* PROBLEM STATEMENT: Copy the lines from the one containing "Click the Facebook" through the one containing "767x644 pixels.", both included, reproducing each verbatim.

* RECORDS PROVIDED:
BEGIN

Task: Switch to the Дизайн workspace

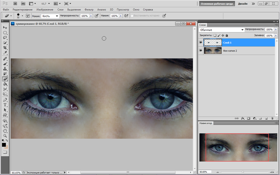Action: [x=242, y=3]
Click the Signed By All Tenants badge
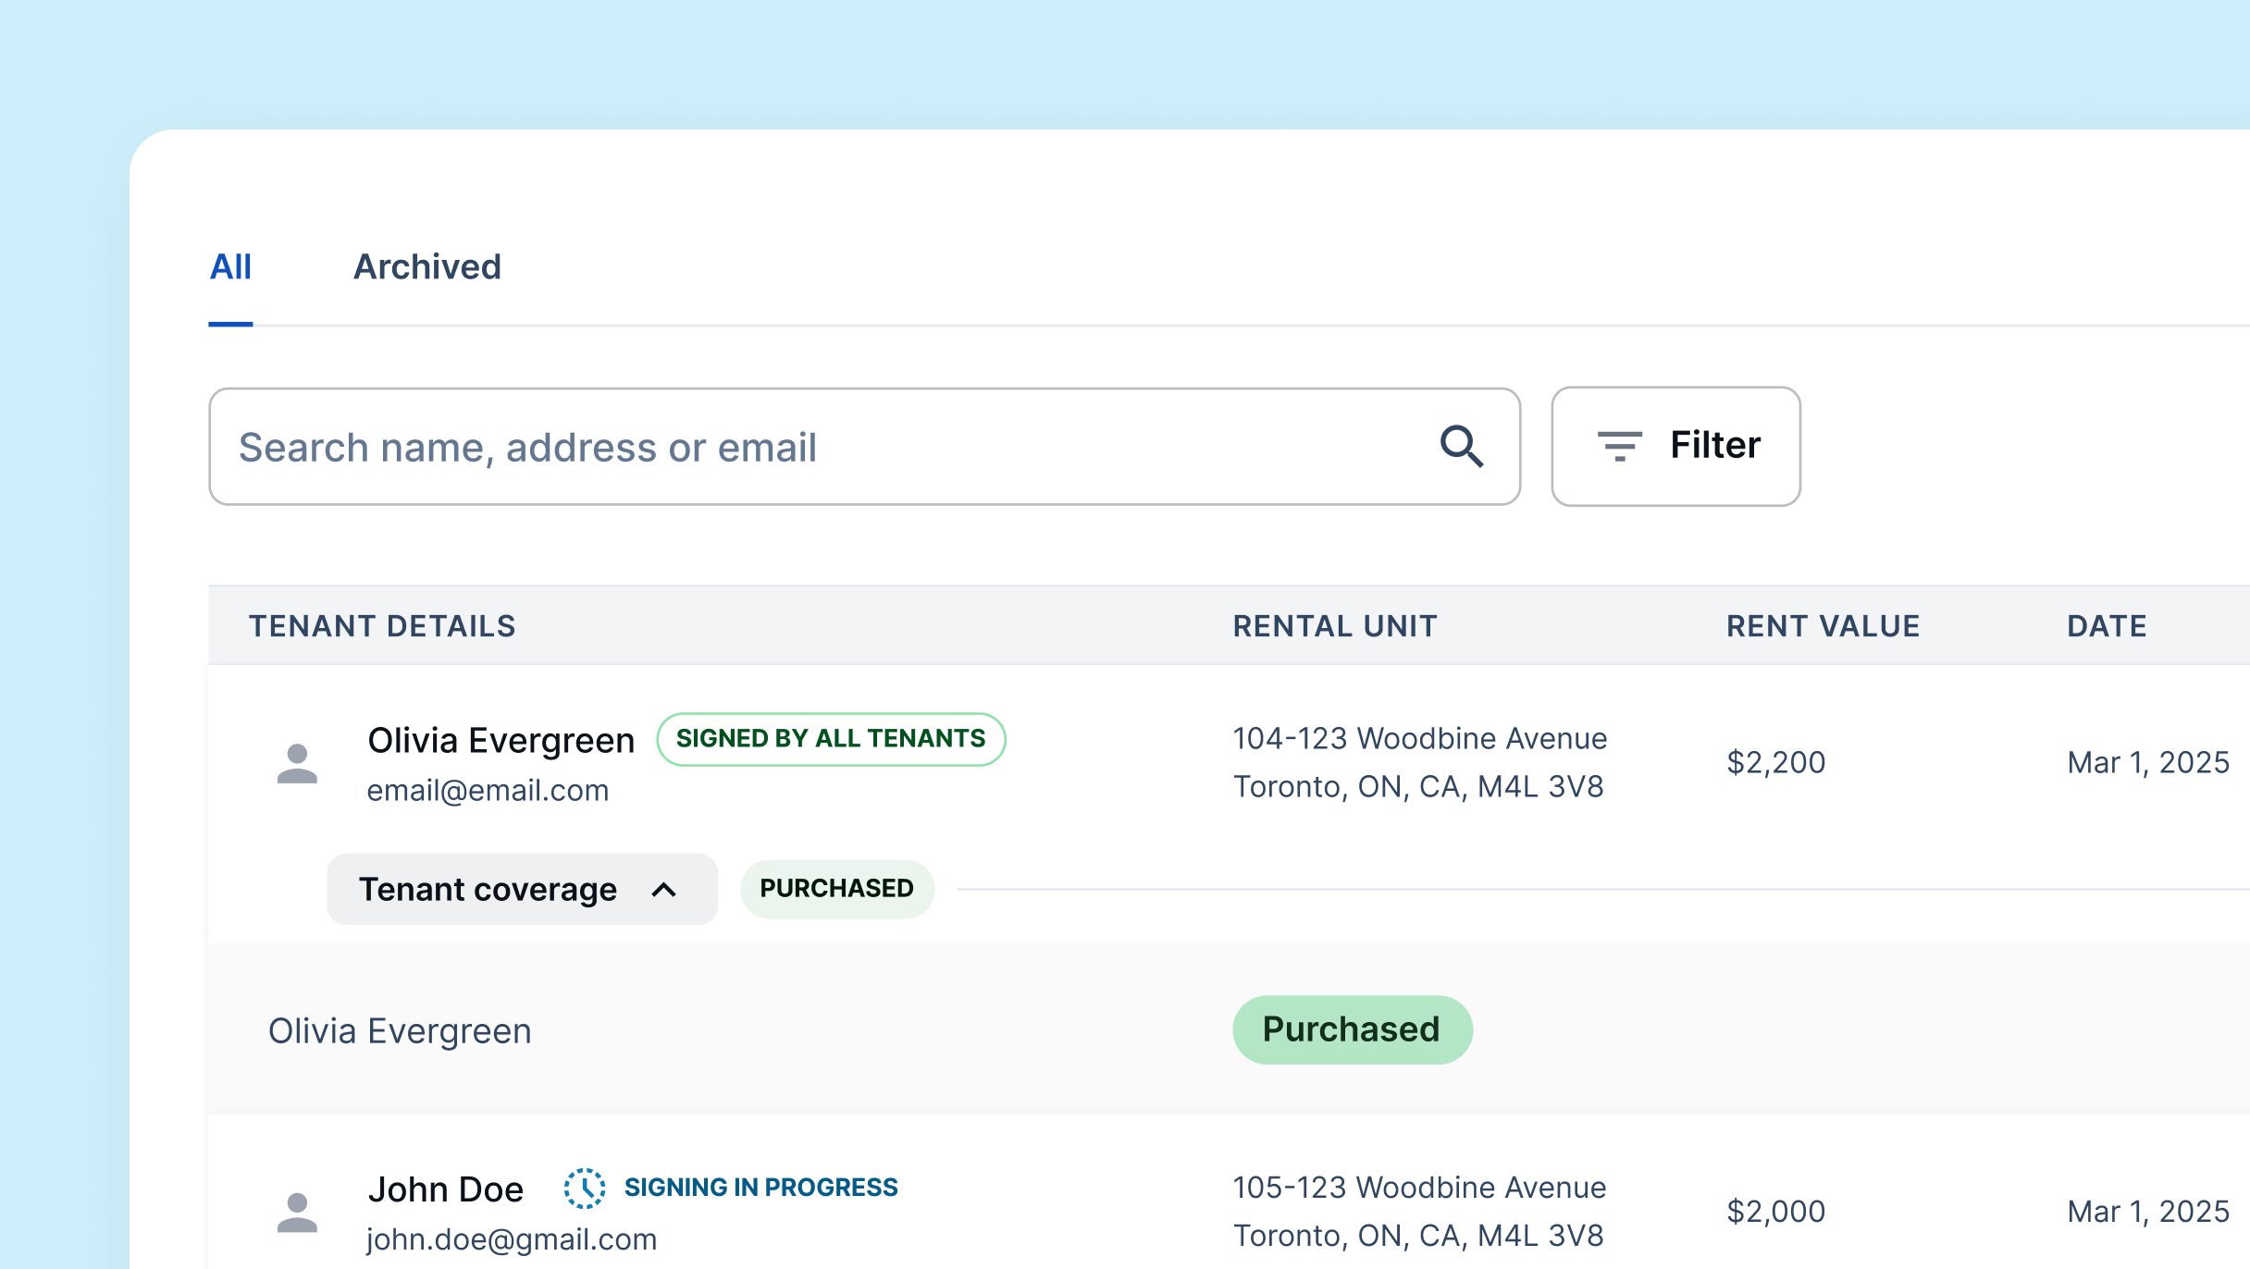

END
BEGIN

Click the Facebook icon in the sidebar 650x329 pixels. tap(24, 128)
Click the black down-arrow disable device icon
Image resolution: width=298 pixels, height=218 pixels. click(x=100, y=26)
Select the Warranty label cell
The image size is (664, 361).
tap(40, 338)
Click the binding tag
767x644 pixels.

END

* SOLUTION TO THIS TASK:
Click the Facebook icon in the sidebar 650x329 pixels. tap(24, 128)
Click the black down-arrow disable device icon
Image resolution: width=298 pixels, height=218 pixels. click(x=100, y=26)
Select the Warranty label cell
The image size is (664, 361).
tap(40, 338)
Click the binding tag
767x644 pixels.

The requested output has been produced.